The UAW President thinks he sees an opportunity in the wake of the Japanese earthquake.
WLNS is reporting that UAW President Bob King sees an opportunity for his union to roll back concessions, based on gains that GM, Ford and Chrysler will make in the auto market. Japanese automobile production was severely cut back because of damage from the March earthquake, a massive tsunami and the strain on Japan's electric grid from the failure of the Fukushima Daiichi nuclear power plant.
Now there's actually a germ of economic thinking here: even in the midst of a weak recovery from a recession, Japan's problems create opportunities for domestic automakers; there are still customers who want cars and Detroit is in a nice position to provide them. But King needs to keep in mind that Japan has automakers and suppliers in the US now too, and none of them were damaged by the earthquake. King should not allow himself to think that Honda, Nissan, Toyota and the rest have been crippled. Nor should King let himself think that the damage is permanent. This is not the first time the Japanese have had to rebuild after a natural disaster, and massive earthquakes don't happen there every year.
Detroit may have an opportunity here to maybe regain some customers from the Japanese automakers. The main chance here is not to sell some cars and make a quick buck, but to regain market share, provide quality cars at a good value and regain the good will of car buyers. But that means not pushing things too far.
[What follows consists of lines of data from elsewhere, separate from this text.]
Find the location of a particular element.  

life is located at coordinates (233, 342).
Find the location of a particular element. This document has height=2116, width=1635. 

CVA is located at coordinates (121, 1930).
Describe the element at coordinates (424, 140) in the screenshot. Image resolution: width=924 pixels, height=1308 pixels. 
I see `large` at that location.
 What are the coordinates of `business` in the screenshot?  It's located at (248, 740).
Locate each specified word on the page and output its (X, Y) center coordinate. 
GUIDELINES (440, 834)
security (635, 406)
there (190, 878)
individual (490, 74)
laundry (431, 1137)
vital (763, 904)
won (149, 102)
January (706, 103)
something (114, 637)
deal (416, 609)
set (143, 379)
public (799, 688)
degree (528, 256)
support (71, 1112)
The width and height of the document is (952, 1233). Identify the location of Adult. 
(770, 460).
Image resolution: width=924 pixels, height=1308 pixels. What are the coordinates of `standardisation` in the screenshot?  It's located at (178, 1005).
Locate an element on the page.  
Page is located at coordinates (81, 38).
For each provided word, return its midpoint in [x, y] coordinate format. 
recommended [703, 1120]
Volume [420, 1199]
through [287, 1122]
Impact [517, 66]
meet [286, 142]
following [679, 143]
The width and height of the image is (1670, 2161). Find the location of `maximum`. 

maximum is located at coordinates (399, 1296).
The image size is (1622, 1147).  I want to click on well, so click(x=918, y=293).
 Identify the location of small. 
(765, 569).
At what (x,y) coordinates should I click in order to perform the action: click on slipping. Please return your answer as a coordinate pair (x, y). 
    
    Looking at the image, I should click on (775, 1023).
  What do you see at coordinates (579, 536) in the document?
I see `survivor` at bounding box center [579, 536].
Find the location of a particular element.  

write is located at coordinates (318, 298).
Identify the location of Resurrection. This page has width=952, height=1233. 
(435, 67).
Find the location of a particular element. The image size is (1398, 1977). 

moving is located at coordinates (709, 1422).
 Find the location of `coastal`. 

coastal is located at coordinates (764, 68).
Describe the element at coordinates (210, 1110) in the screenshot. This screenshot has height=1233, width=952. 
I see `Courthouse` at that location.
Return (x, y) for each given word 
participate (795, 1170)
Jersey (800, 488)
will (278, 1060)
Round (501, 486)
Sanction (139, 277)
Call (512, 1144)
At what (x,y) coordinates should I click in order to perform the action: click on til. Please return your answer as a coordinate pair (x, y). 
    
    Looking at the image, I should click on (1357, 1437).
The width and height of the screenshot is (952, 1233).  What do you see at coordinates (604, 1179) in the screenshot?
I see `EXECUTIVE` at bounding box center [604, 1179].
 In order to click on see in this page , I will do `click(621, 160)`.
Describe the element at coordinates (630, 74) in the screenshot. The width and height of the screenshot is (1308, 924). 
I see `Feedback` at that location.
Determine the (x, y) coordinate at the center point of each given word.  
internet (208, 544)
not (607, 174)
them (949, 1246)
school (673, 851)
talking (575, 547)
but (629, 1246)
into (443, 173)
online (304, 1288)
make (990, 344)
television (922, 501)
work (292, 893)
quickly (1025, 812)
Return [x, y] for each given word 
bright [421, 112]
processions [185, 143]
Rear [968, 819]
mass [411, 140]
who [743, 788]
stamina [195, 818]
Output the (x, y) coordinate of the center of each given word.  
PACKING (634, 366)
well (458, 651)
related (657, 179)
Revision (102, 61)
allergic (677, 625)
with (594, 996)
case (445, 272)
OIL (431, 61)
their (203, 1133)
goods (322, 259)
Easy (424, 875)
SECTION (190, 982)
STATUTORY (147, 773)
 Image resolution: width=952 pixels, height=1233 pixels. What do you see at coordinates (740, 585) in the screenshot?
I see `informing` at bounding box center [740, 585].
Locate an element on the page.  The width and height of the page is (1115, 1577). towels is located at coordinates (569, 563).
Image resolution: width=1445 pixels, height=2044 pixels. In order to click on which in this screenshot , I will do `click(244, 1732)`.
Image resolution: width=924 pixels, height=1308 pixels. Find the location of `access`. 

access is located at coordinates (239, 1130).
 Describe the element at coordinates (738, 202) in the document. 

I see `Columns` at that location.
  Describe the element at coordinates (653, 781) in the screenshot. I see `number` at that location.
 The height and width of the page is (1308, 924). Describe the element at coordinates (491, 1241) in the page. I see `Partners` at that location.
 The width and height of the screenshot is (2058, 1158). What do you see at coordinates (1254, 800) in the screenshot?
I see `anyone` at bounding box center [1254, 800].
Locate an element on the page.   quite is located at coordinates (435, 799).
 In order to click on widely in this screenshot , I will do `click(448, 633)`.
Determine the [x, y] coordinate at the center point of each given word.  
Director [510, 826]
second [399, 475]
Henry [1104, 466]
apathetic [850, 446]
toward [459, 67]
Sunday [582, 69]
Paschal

Estimating the impact of the earthquake on Japan's auto industry will be difficult given the complicated relationship between suppliers and automakers. It's not clear that the UAW president has much patience for sound economics. Resentment over Japanese success in the auto industry runs deep in Detroit, and that resentment can cloud judgment. The UAW has a track record of declaring happy days are here again prematurely. There is a very real chance, even a likelihood, that King will overestimate the damage suffered by Japanese automakers, demand more than is wise, blow an opportunity to stabilize his industry over the long haul, and eventually cost more UAW members their jobs.